REQUIREMENT:
Look at the entries below and restate word for word the lines from the first through the one that has "Stop Foreclosure (104, 2160)".

--------------------------------------------------

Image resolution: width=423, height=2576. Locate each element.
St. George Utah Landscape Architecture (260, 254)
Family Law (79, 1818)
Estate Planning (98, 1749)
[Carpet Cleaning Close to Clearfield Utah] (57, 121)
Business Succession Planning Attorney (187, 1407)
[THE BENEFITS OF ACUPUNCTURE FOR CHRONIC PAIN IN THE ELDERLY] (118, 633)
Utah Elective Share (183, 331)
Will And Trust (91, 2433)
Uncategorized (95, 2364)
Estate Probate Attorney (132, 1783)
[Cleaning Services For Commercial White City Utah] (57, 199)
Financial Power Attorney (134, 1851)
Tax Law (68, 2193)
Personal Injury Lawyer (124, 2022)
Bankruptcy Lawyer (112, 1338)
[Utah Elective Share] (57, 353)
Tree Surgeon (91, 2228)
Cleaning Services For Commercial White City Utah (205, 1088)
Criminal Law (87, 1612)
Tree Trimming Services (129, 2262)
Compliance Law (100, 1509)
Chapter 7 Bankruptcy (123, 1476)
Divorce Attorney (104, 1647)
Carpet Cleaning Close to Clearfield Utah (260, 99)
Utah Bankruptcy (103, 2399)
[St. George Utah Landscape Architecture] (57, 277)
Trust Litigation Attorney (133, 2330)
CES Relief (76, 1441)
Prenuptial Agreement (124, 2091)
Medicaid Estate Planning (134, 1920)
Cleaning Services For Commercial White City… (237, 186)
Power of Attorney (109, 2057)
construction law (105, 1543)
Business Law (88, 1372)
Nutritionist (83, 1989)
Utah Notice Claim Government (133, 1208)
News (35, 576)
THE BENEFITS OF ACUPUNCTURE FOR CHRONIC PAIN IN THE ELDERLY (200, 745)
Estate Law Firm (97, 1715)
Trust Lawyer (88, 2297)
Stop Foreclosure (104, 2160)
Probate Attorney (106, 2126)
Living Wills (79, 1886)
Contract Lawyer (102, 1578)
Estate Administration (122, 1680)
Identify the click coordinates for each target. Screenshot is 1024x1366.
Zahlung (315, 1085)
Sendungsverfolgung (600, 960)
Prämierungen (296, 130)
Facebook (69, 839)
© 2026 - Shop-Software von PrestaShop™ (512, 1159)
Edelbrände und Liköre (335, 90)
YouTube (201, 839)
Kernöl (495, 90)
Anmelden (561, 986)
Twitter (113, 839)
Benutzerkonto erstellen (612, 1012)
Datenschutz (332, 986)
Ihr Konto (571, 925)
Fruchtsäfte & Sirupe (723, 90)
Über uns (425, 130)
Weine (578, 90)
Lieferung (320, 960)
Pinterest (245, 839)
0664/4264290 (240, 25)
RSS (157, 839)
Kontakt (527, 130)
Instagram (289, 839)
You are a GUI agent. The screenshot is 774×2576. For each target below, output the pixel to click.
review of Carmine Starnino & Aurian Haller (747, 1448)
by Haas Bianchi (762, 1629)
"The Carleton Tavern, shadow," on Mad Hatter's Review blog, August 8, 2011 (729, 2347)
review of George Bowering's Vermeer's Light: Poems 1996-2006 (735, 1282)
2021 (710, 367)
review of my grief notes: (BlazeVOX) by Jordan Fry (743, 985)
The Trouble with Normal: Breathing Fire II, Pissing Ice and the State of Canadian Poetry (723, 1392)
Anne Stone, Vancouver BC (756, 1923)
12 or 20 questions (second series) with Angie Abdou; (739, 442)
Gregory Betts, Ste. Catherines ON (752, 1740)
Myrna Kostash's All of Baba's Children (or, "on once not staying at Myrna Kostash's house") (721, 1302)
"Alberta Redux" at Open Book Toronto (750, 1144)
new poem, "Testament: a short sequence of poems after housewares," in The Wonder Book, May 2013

--------------------------------------------------

SOLUTION TO THIS TASK:
Image resolution: width=423, height=2576. Locate each element.
St. George Utah Landscape Architecture (260, 254)
Family Law (79, 1818)
Estate Planning (98, 1749)
[Carpet Cleaning Close to Clearfield Utah] (57, 121)
Business Succession Planning Attorney (187, 1407)
[THE BENEFITS OF ACUPUNCTURE FOR CHRONIC PAIN IN THE ELDERLY] (118, 633)
Utah Elective Share (183, 331)
Will And Trust (91, 2433)
Uncategorized (95, 2364)
Estate Probate Attorney (132, 1783)
[Cleaning Services For Commercial White City Utah] (57, 199)
Financial Power Attorney (134, 1851)
Tax Law (68, 2193)
Personal Injury Lawyer (124, 2022)
Bankruptcy Lawyer (112, 1338)
[Utah Elective Share] (57, 353)
Tree Surgeon (91, 2228)
Cleaning Services For Commercial White City Utah (205, 1088)
Criminal Law (87, 1612)
Tree Trimming Services (129, 2262)
Compliance Law (100, 1509)
Chapter 7 Bankruptcy (123, 1476)
Divorce Attorney (104, 1647)
Carpet Cleaning Close to Clearfield Utah (260, 99)
Utah Bankruptcy (103, 2399)
[St. George Utah Landscape Architecture] (57, 277)
Trust Litigation Attorney (133, 2330)
CES Relief (76, 1441)
Prenuptial Agreement (124, 2091)
Medicaid Estate Planning (134, 1920)
Cleaning Services For Commercial White City… (237, 186)
Power of Attorney (109, 2057)
construction law (105, 1543)
Business Law (88, 1372)
Nutritionist (83, 1989)
Utah Notice Claim Government (133, 1208)
News (35, 576)
THE BENEFITS OF ACUPUNCTURE FOR CHRONIC PAIN IN THE ELDERLY (200, 745)
Estate Law Firm (97, 1715)
Trust Lawyer (88, 2297)
Stop Foreclosure (104, 2160)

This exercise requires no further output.